NTT DATA e la Biblioteca Vaticana: intervista a Walter Ruffinoni

Il numero di Affari e Finanza di oggi 23 Febbraio 2015, racconta la storica collaborazione tra NTT DATA e la Biblioteca Apostolica Vaticana: un progetto ambizioso, grazie al quale, come scrive Catia Barone: "fra tre anni gli studiosi di tutto il mondo potranno sfogliare il prezioso Virgilio Vaticano, un manoscritto miniato contenente frammenti dell’Eneide e delle Georgiche scritto a Roma intorno all’anno 400, o il manoscritto ebraico del Mishneh Torah di Maimonide." Un investimento di 18 milioni di euro, un team specializzato di 50 persone tra italiani e giapponesi per 180mila immagini: sono queste le cifre che stanno alla base del processo di digitalizzazione ad altissimo livello tecnologico di oltre 3mila opere.  
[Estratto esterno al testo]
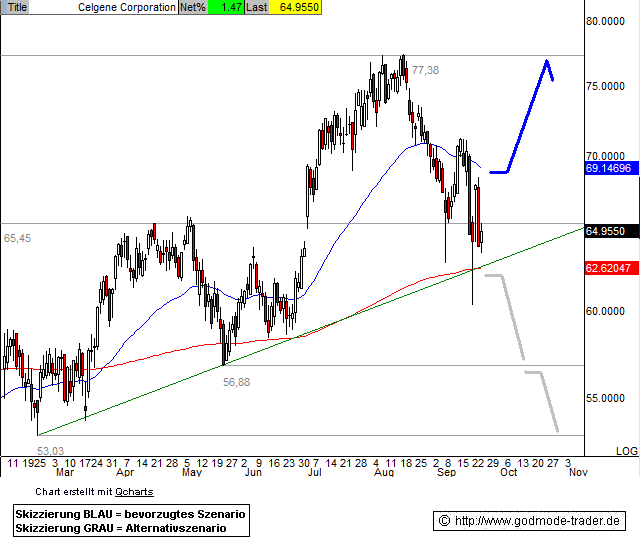Click the 77,38 high price annotation
Screen dimensions: 640x547
coord(425,70)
L’accuratezza è uno degli elementi messi in risalto nell’articolo: "La qualità è così elevata che è possibile zoomare la singola pagina riuscendo a vedere la filigrana della carta e tutte le venature":  Grazie a questa collaborazione, sarà possibile vedere i manoscritti tramite tablet, pc o smartphone in qualsiasi momento. La sofisticata tecnologia di NTT DATA, i cui scanner permettono di rilevare immagini ad altissima qualità, apre le porte a una sfida ancora più ambiziosa: quello delle Shared Canvas, il progetto di una biblioteca virtuale in cui sia possibile “visualizzare su uno stesso foglio pagine di manoscritti diversi per consentire il confronto e migliorarne lo studio”. Le migliori università al mondo come Yale, Stanford, Harvard, Oxford e Cambridge si sono già fatte avanti per avviare una collaborazione.